Texto extraído:
********
Por Domingo Cardona, CEO de Wise Security Global.

Domingo Cardona, CEO de Wise Security Global.
Domingo Cardona, CEO de Wise Security Global.

La gestión de la identidad y de los accesos ha despuntado como el talón de Aquiles de la ciberseguridad en 2021. Proteger a los usuarios del fraude de identidad y del uso indebido de las cuentas se ha convertido en una tarea desalentadora y compleja para los responsables de la ciberseguridad. La autenticación es el verdadero muro de contención ante posibles ciberataques. Y, sin embargo, la mala higiene de las contraseñas y los ataques a los gestores centralizados de credenciales nos hacen vulnerables al phishing, la ingeniería social y los ataques de fuerza bruta.

Cómo proteger la identidad - Gestión descentralizada del dato

Las estrategias de gestión de identidad y accesos (IAM - Identity and Access Management) se han vuelto imprescindibles para proteger empresas y ciudadanía, y van más allá de la identificación de las personas; también incluyen a cada máquina y dispositivo. En este sentido, tendemos hacia modelos de autenticación passwordless. Se calcula que, en 2022, el 90% de los negocios medianos no utilizarán contraseña para la autenticación en la mitad de sus inicios de sesión.
********
Extracto de datos:
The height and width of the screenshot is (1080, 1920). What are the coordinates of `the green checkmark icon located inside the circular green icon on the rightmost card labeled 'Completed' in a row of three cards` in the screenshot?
********
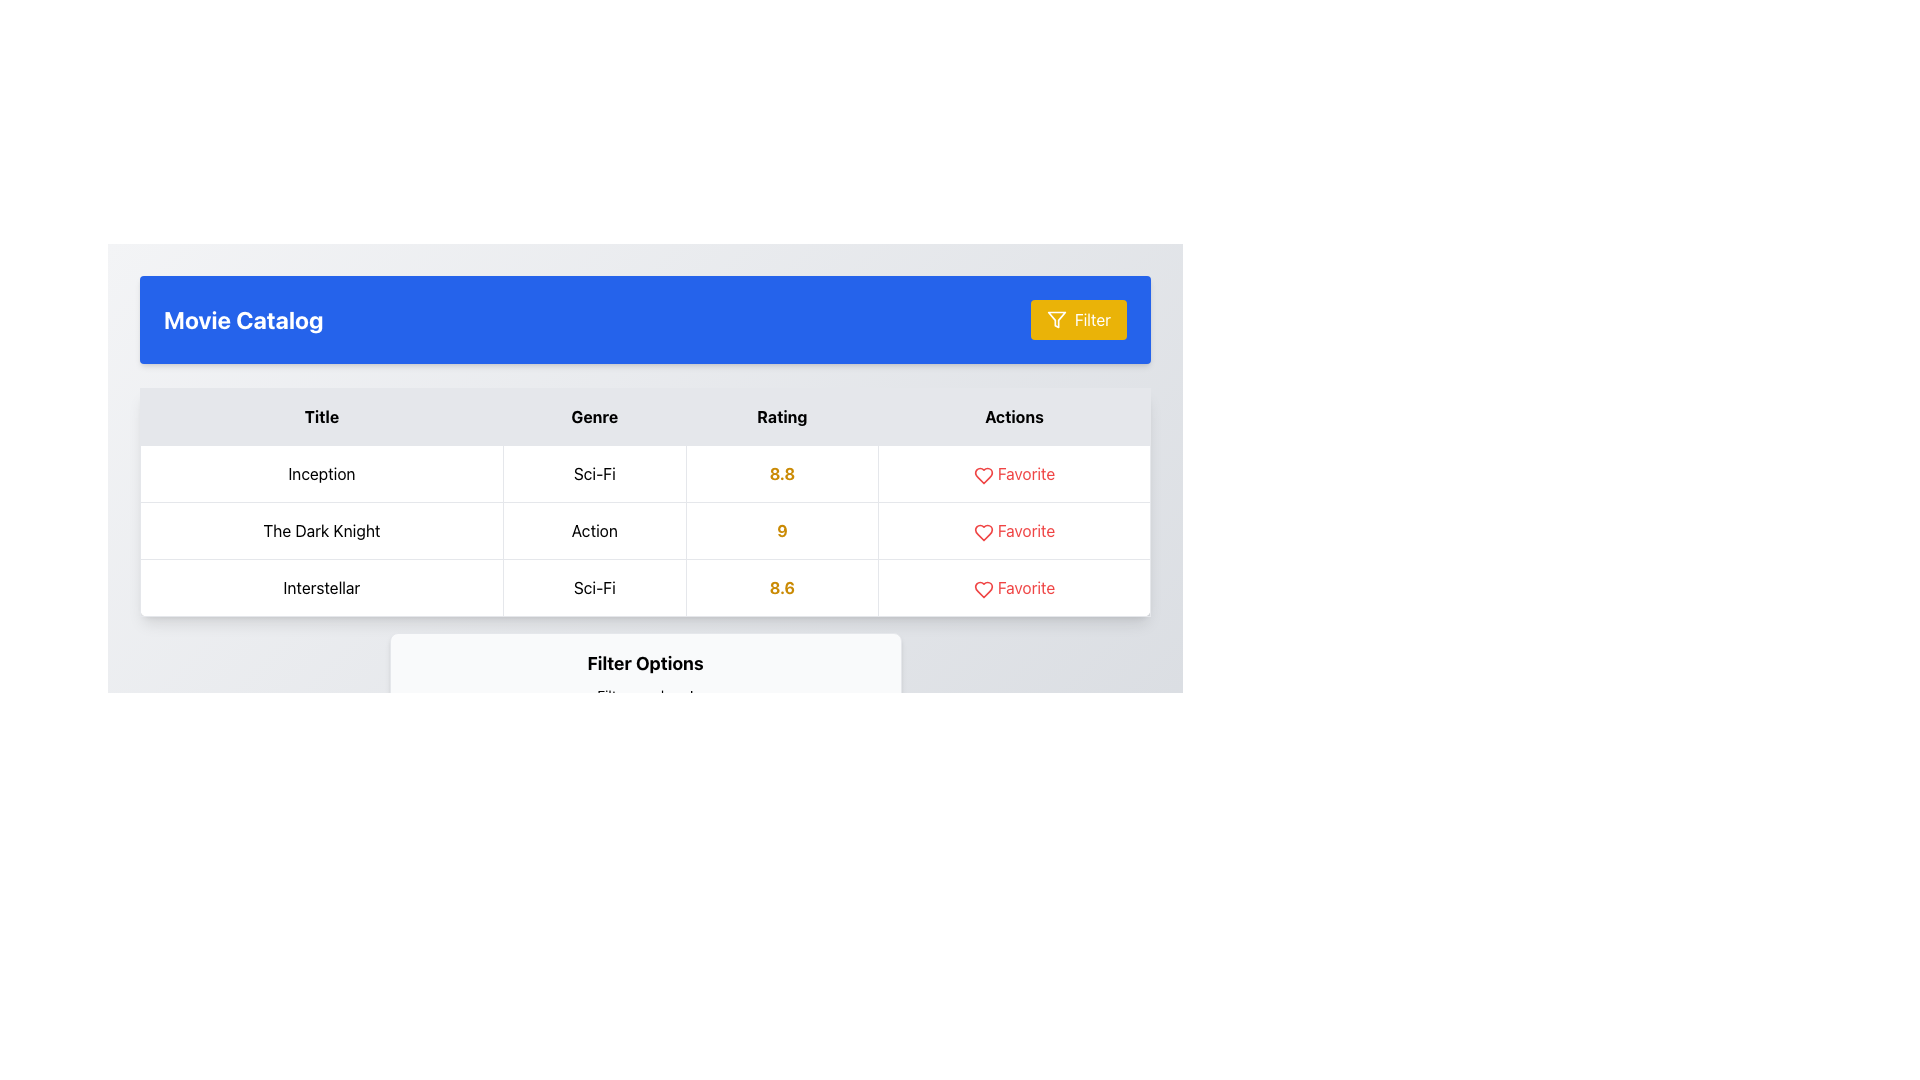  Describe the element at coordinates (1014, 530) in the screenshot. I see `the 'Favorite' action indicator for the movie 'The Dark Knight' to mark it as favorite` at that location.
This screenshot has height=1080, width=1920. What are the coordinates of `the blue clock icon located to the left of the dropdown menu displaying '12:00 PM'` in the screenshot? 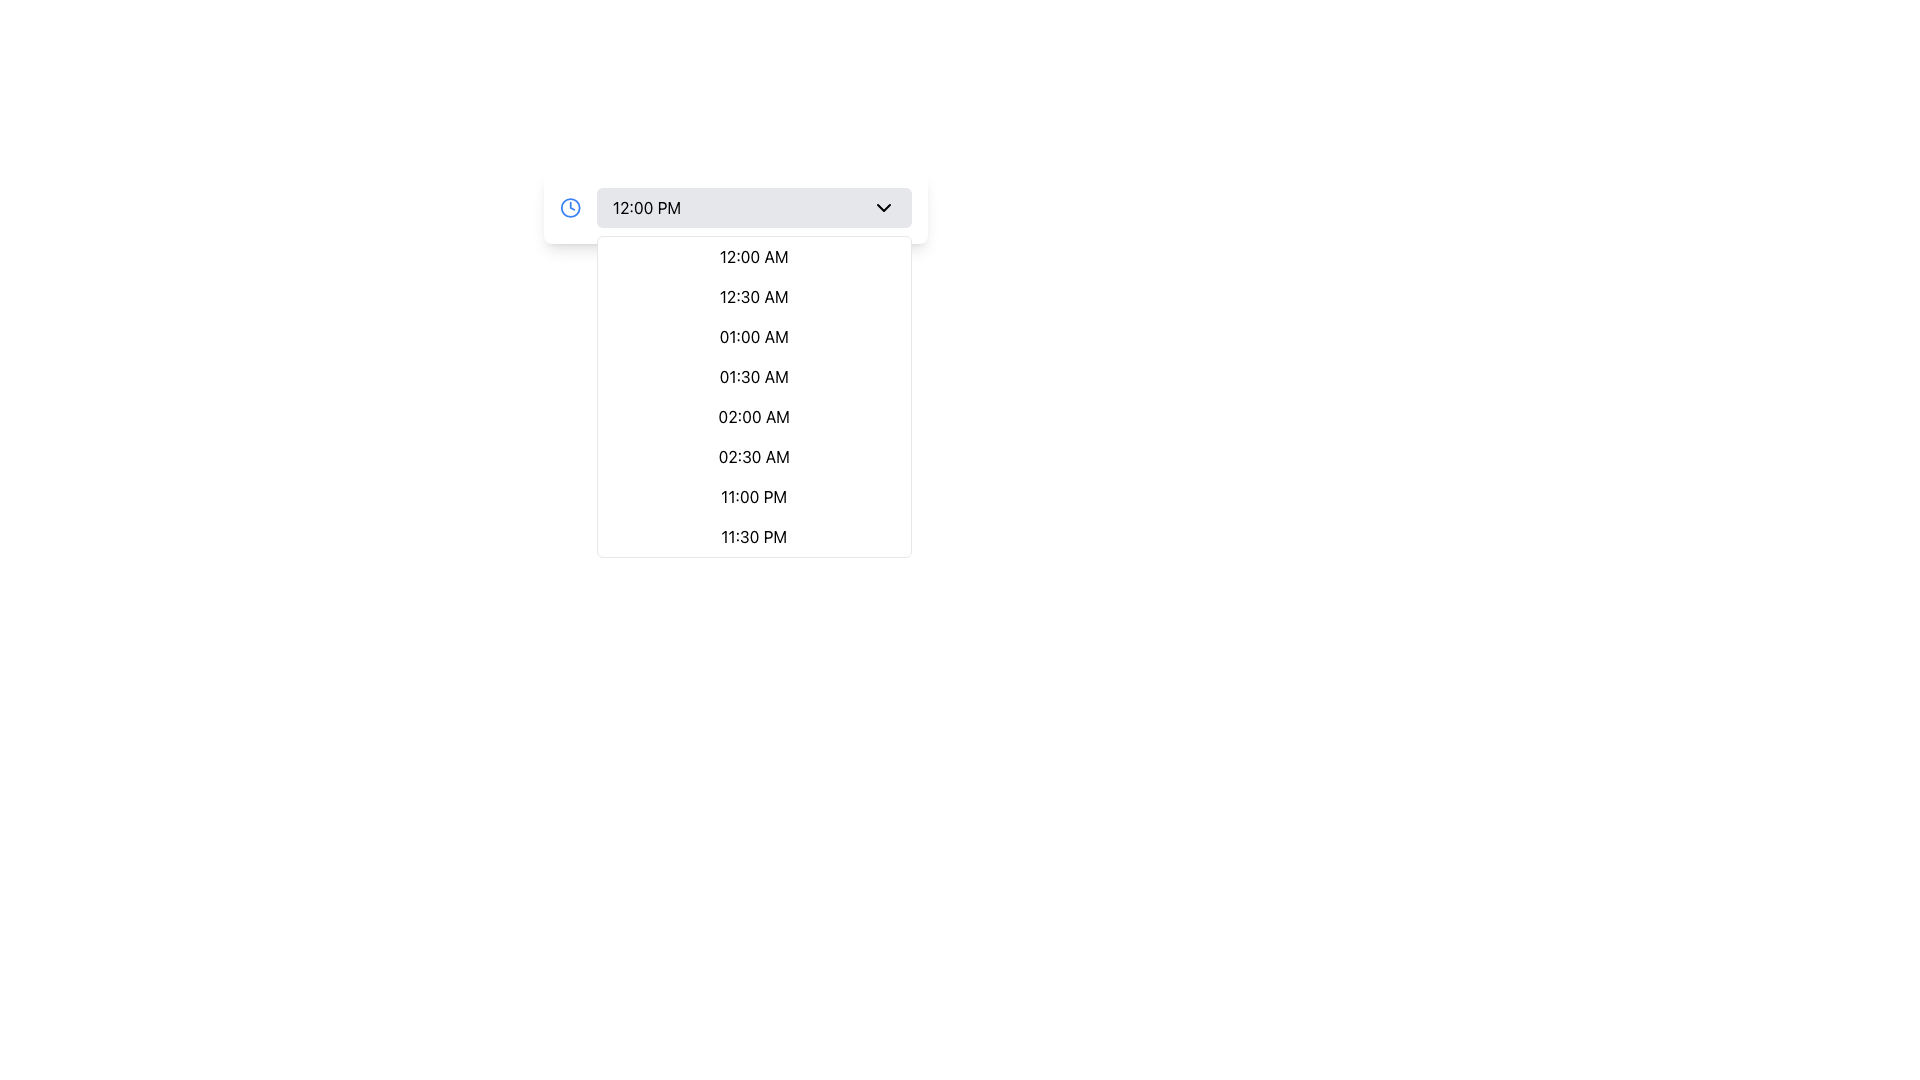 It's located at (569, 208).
********
Según el texto extraído, ¿a qué ataques nos hacen vulnerables la mala higiene de las contraseñas y los ataques a los gestores centralizados de credenciales? Enuméralos todos.

Respuesta del ejercicio:
- El phishing
- La ingeniería social
- Los ataques de fuerza bruta